On the dependence of galaxy assembly bias on the selection criteria, number density, and redshift of galaxy samples
Sergio García-Moreno, Jonás Chaves-Montero
TL;DR
This work quantifies galaxy assembly bias (GAB) in IllustrisTNG across galaxy selections, densities, and redshifts, revealing that GAB can modify clustering by up to $\sim$25% and cannot be captured by a single halo property. It decomposes GAB into halo assembly bias and occupancy variation, demonstrating that the interplay between these effects governs the net signal. The authors introduce a fast analytic framework to predict GAB from any halo-property–driven HAB and occupancy variation, validated against shuffling measurements with a high correlation ($r_p \approx 0.8$). These results underscore the necessity of multi-property or occupancy-based modeling for accurate nonlinear clustering predictions in cosmological analyses.
Abstract
One of the key factors influencing galaxy clustering in the nonlinear regime is galaxy assembly bias, which describes the dependence of galaxy clustering on halo properties beyond halo mass.
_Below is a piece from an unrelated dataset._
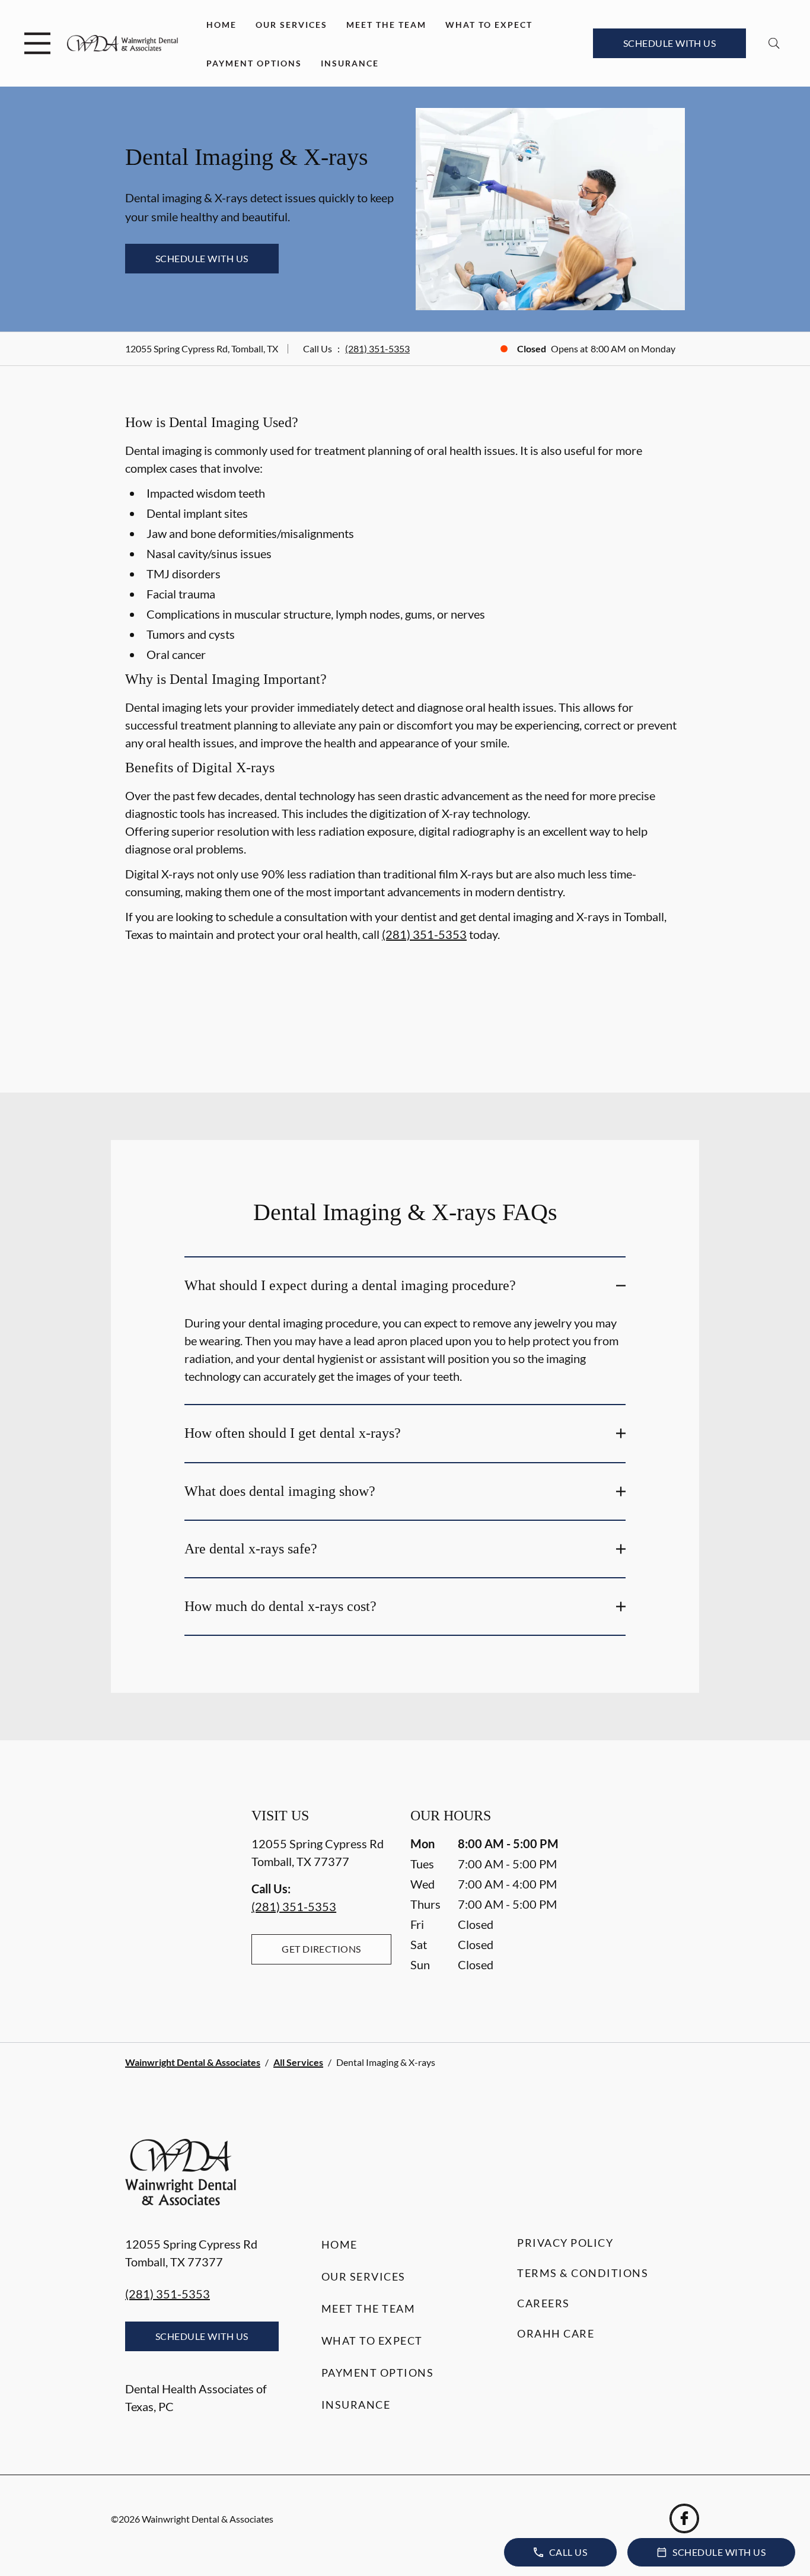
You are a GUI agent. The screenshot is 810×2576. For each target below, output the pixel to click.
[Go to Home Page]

We study this effect by analyzing galaxy samples selected according to stellar mass, luminosity, and broad-band colors from the IllustrisTNG hydrodynamical simulation. We find that galaxy assembly bias depends strongly upon the selection criteria, number density, and redshift of the galaxy sample, with this effect increasing or decreasing galaxy clustering by as much as 25%. Interestingly, no single secondary halo property fully captures the strength of galaxy assembly bias for any galaxy population. Therefore, empirical models predicting galaxy assembly bias as a function of a single halo property cannot reproduce predictions from hydrodynamical simulations. Finally, we investigate how galaxy assembly bias arises from the interplay between halo assembly bias -- the dependence of halo clustering on properties other than halo mass -- and occupancy variation -- the correlation between galaxy occupation and secondary halo properties. We provide a fast analytical expression to predict the level of galaxy assembly bias induced by any halo property in simulated galaxy catalogs without the need for computationally expensive shuffling techniques.